── Supplied records ──
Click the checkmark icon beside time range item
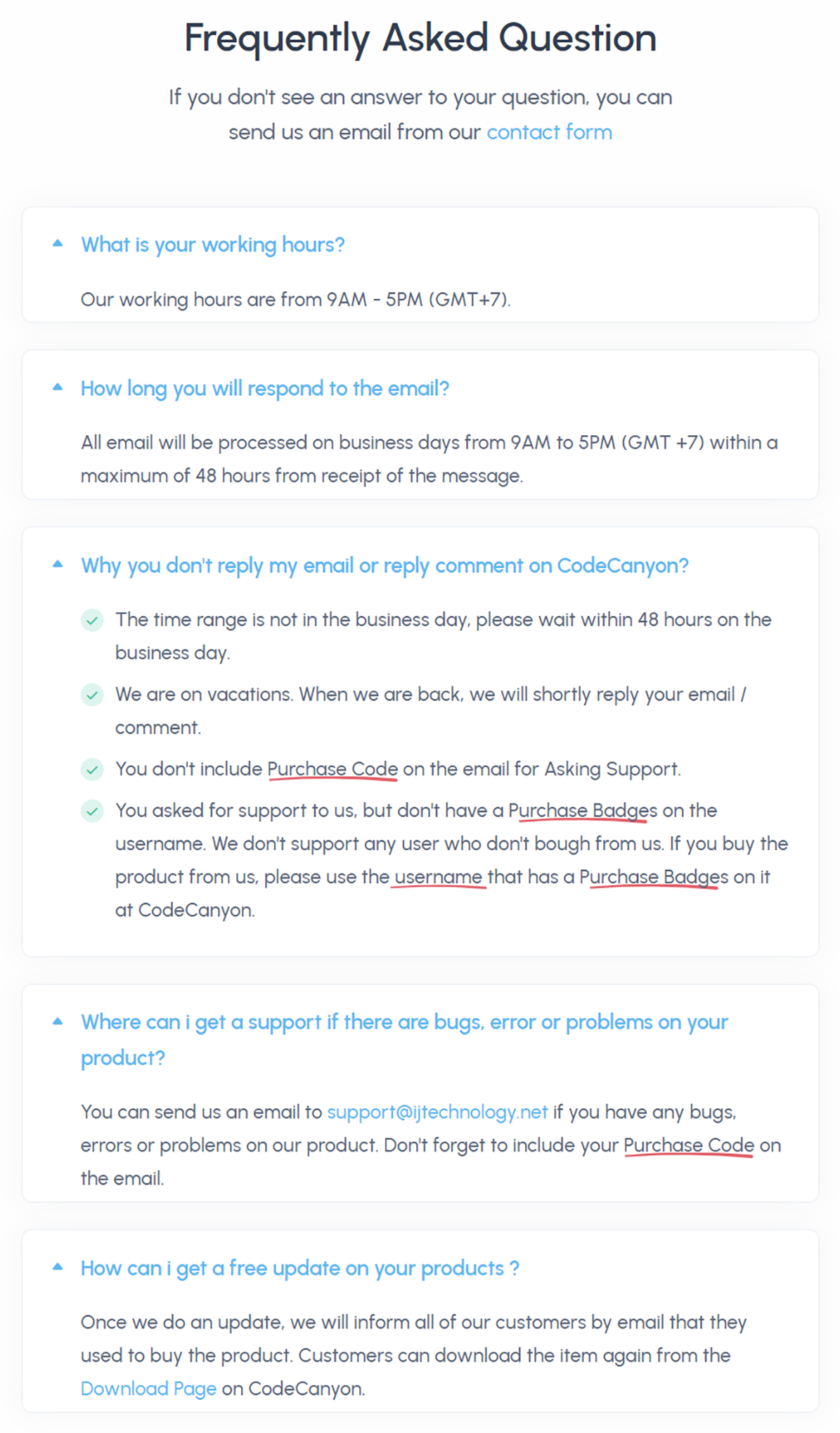[x=92, y=620]
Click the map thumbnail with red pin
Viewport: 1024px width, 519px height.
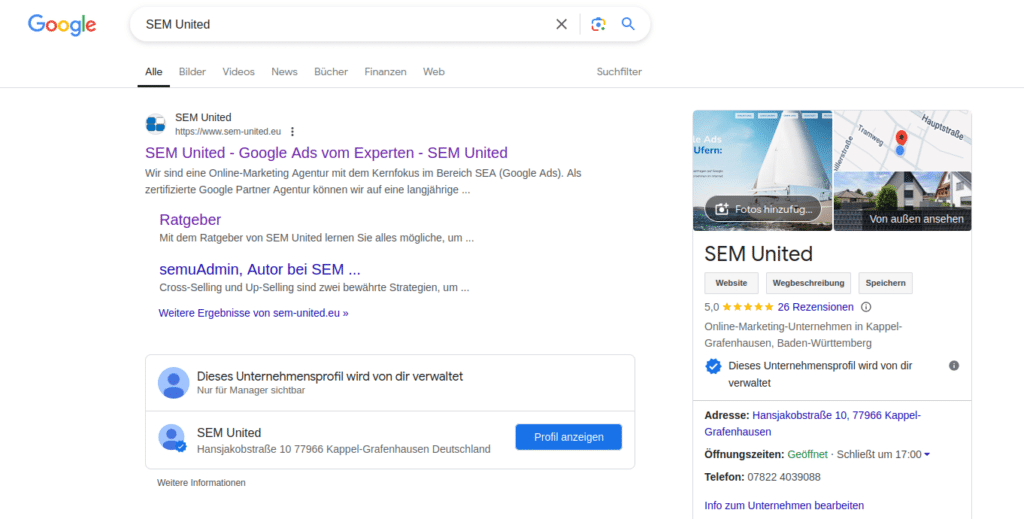tap(903, 140)
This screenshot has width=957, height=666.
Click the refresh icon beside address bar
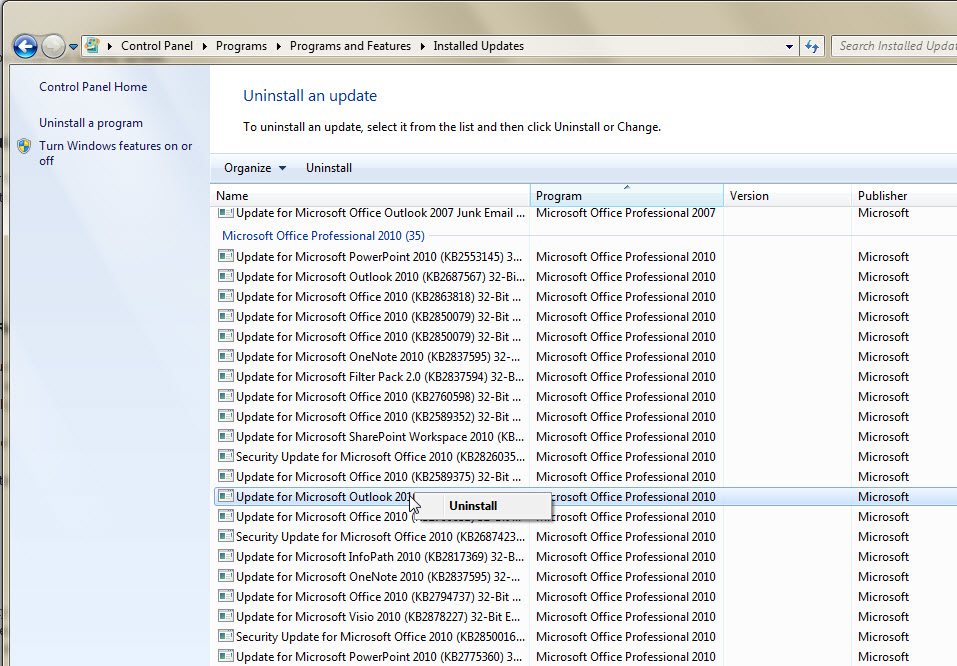(x=812, y=46)
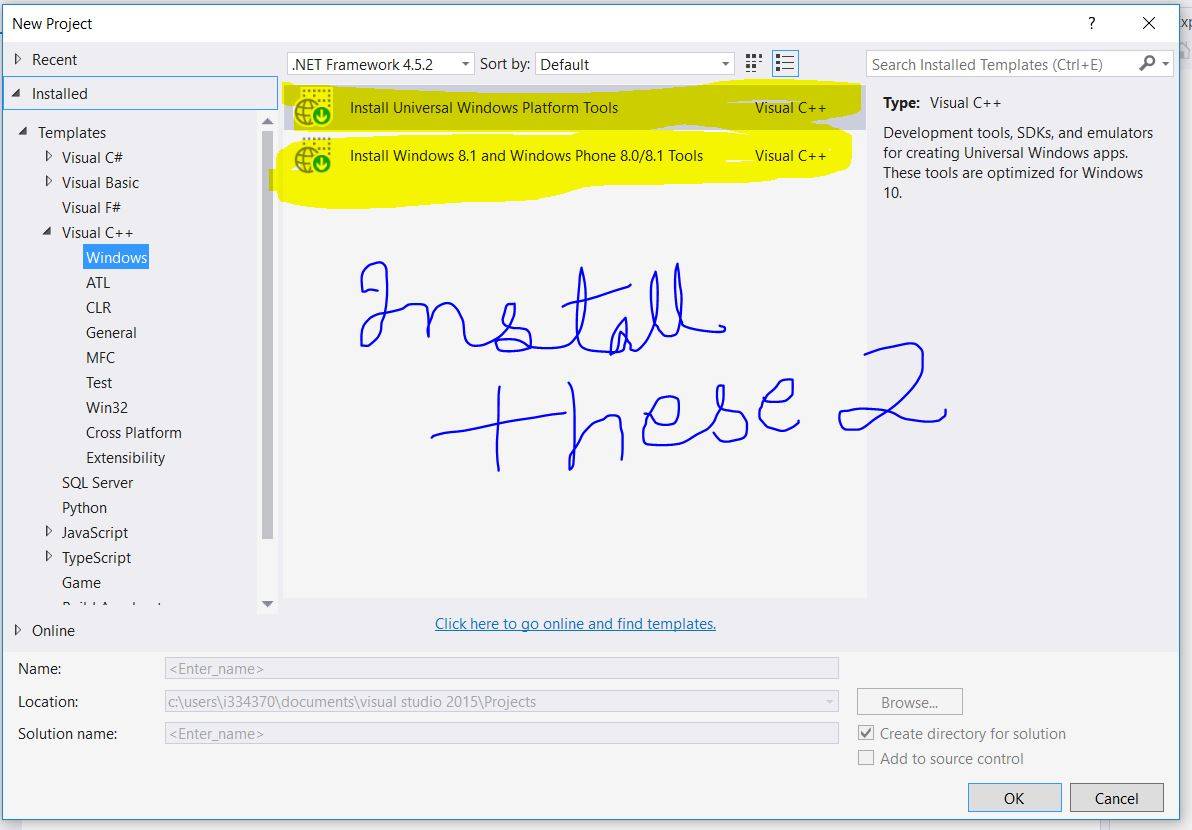The height and width of the screenshot is (830, 1192).
Task: Click the Windows 8.1 Tools installer icon
Action: tap(313, 156)
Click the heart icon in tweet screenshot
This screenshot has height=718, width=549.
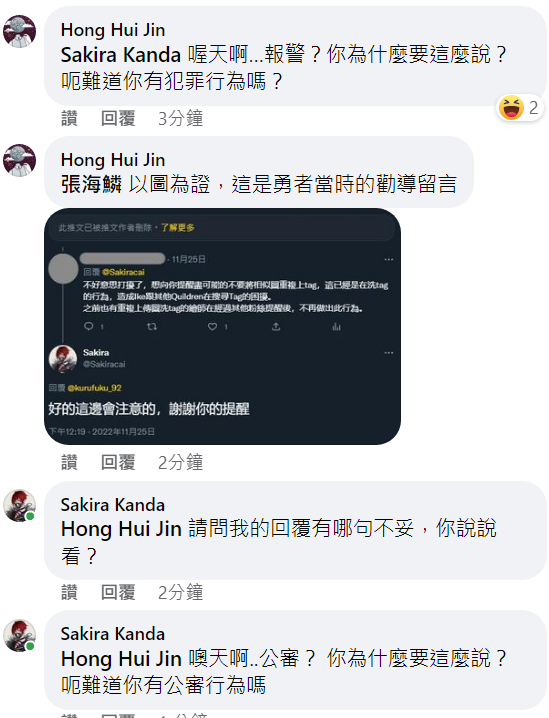pyautogui.click(x=212, y=326)
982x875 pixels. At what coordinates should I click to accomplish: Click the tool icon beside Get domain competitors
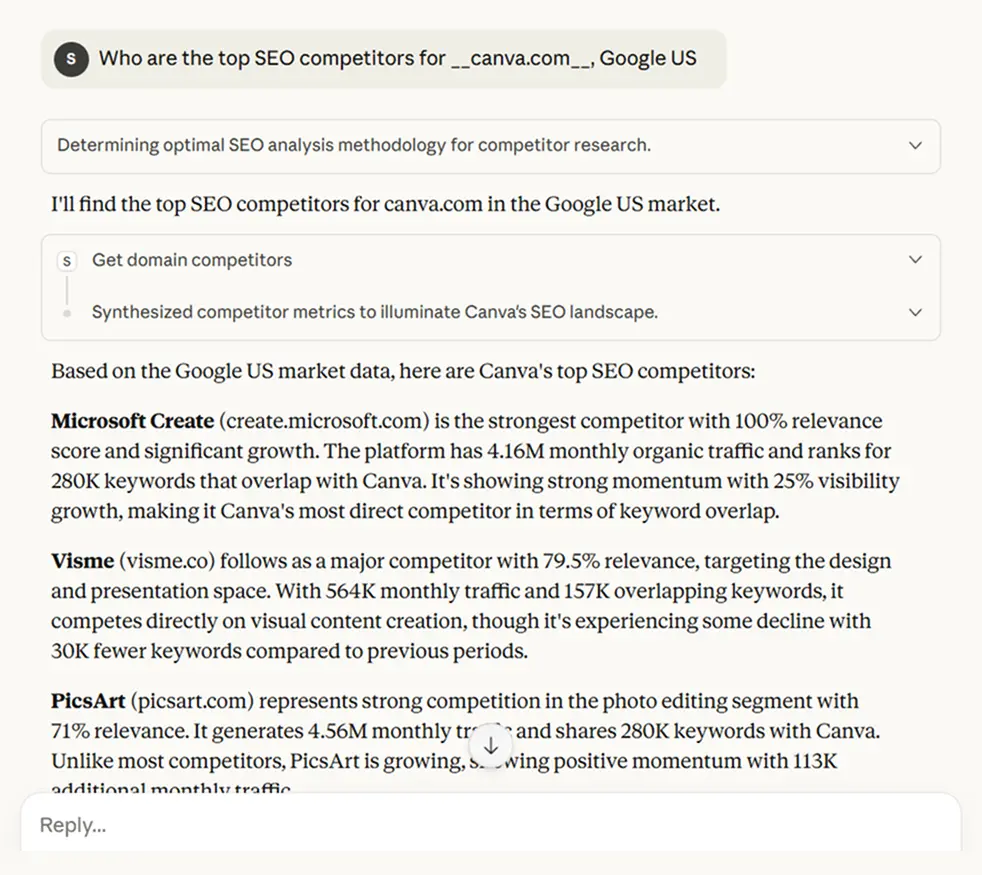[67, 261]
───
= Your goal =
Output the data exactly. Leave every picture out.

= Written solution =
Click the checkmark icon beside time range item
[x=92, y=620]
Click the map thumbnail with red pin
Viewport: 1024px width, 519px height.
tap(903, 140)
This screenshot has width=957, height=666.
Click the refresh icon beside address bar
(x=812, y=46)
The height and width of the screenshot is (830, 1192).
Task: Click the Windows 8.1 Tools installer icon
Action: tap(313, 156)
Click the heart icon in tweet screenshot
This screenshot has height=718, width=549.
pyautogui.click(x=212, y=326)
982x875 pixels. At what coordinates should I click to accomplish: Click the tool icon beside Get domain competitors
[67, 261]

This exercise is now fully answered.